Pieter começou a sentir a mão cansada de toda aquela escrita, e qualquer coisa no tom do Obersturmbannführer despoletou uma memória na sua mente; ele ergueu o olhar, fixando o comandante do campo. Agora lembrava-se de onde o tinha visto antes. Fora há seis anos, quando corria em direção ao painel das partidas e chegadas, em Mannheim, à procura da plataforma do comboio de Munique. O homem da farda castanho-acinzentada que fora contra ele e que lhe calcara os dedos com a bota, enquanto ele jazia no chão. O homem que lhe teria partido a mão, não tivessem a mulher e os filhos chegado para o afastar.

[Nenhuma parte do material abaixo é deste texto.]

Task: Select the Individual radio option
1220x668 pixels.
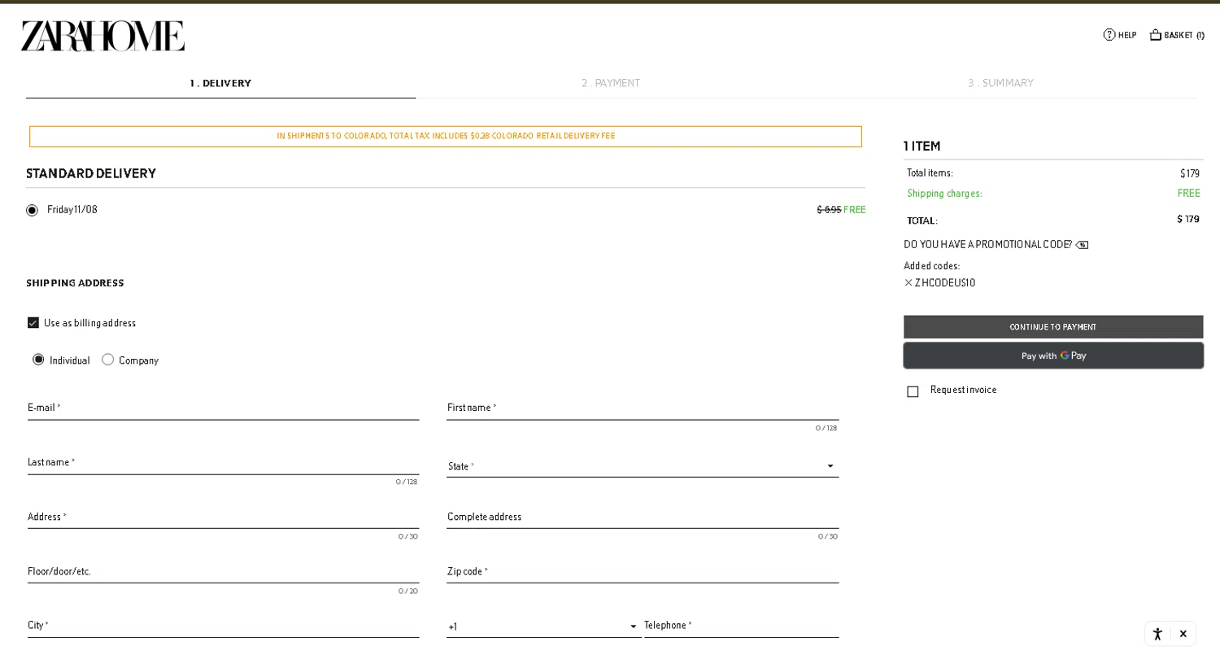Action: point(38,360)
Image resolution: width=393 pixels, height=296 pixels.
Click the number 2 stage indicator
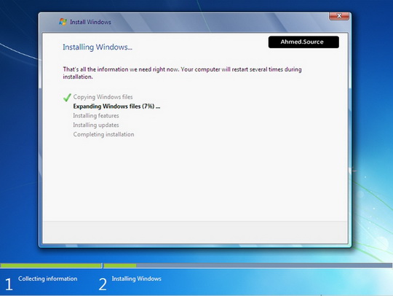coord(103,284)
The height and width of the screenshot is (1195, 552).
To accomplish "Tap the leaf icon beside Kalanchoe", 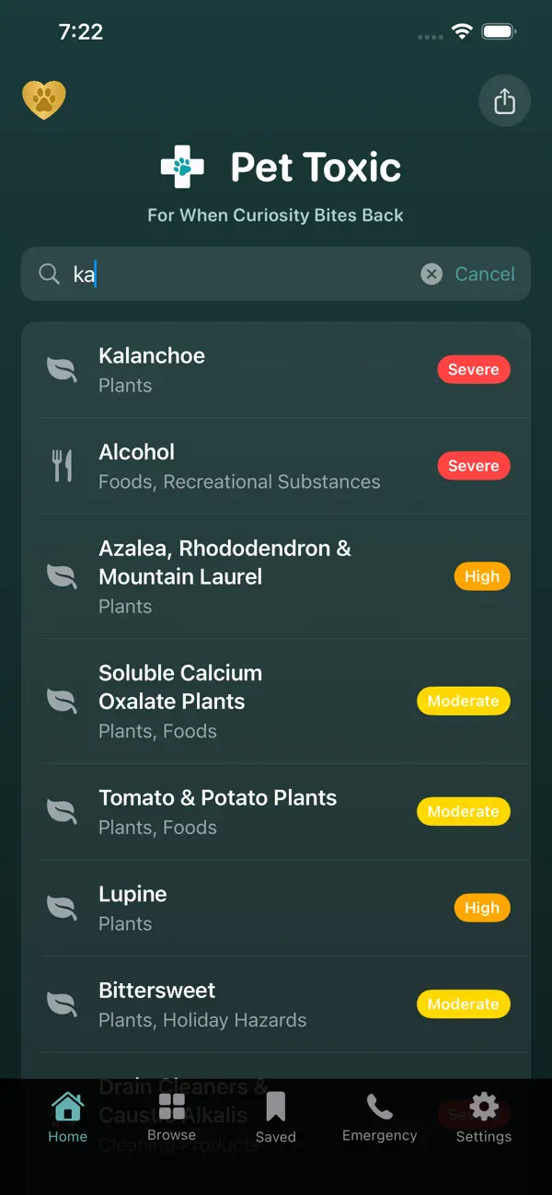I will click(x=62, y=368).
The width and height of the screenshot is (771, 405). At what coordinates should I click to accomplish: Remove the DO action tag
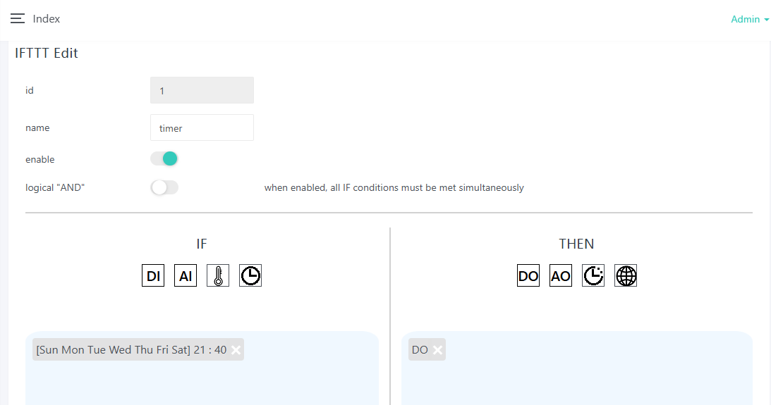[x=438, y=350]
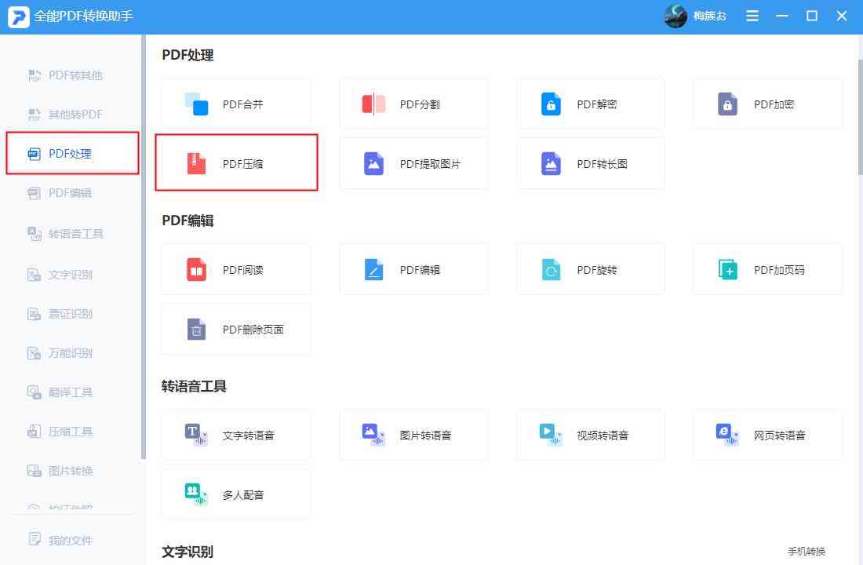Open the 我的文件 sidebar section
The height and width of the screenshot is (565, 863).
tap(71, 539)
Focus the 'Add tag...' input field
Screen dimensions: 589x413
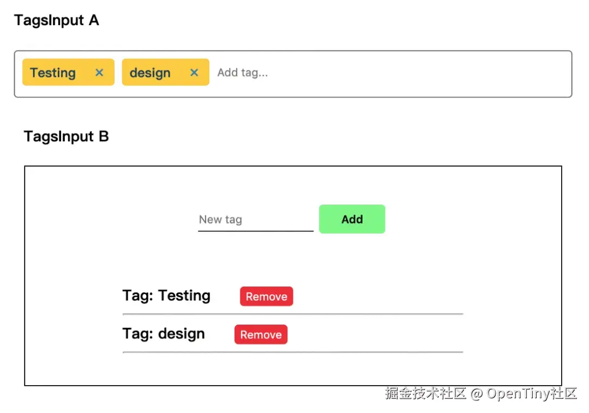coord(243,73)
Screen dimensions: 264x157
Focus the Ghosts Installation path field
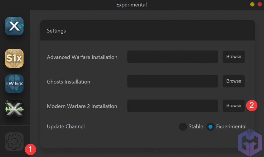172,81

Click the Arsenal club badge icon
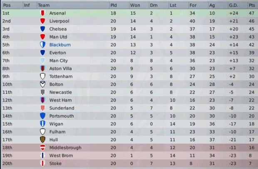42,13
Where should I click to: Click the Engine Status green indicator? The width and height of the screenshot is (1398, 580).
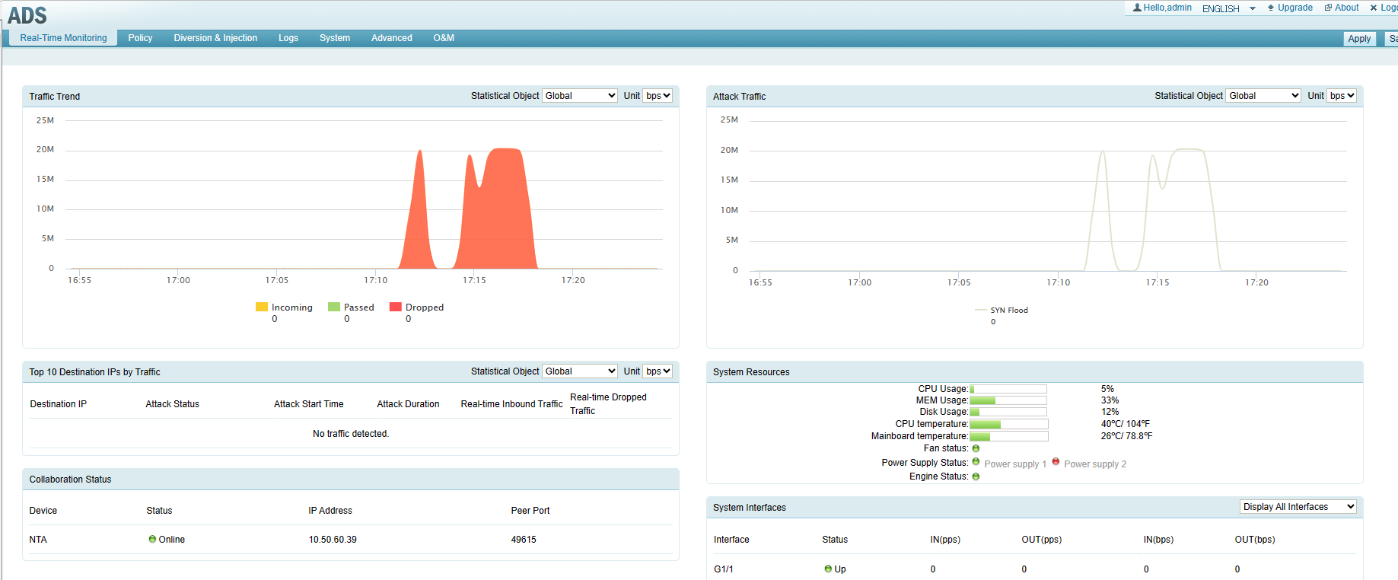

– Isso é muito bom – respondeu o Führer, sorrindo e esfregando as mãos. – Um grande empreendimento, meus senhores; talvez o maior que o povo alemão alguma vez levou a cabo. Heinrich, a ordem está dada. Podes começar a trabalhar no campo imediatamente. Ralf, voltarás para lá imediatamente e supervisionarás a operação.

– Com certeza, mein Führer.

O Obersturmbannführer fez a saudação e caminhou até Pieter, parando à sua frente e olhando para ele.

– O que foi? – perguntou Pieter.

– As tuas notas – respondeu o Obersturmbannführer.

Pieter entregou-lhe o bloco onde rabiscara praticamente tudo o que os quatro homens haviam dito, e o Obersturmbannführer examinou-o por um momento, antes de virar costas, dizer adeus a todos e deixar o escritório.

– Também podes sair, Pieter – disse o Führer. – Vai lá para fora brincar, se quiseres.

– Irei para o meu quarto estudar, mein Führer – respondeu Pieter, a ferver por dentro com a forma como o Führer tinha falado.

Num momento, era o confidente que podia sentar-se na cadeira mais importante à face da Terra e tirar notas sobre o projeto especial do Führer; no outro, era tratado como uma criança. Bom, podia ser jovem, decidiu, mas pelo menos sabia que era completamente inútil construir um complexo de chuveiros sem água.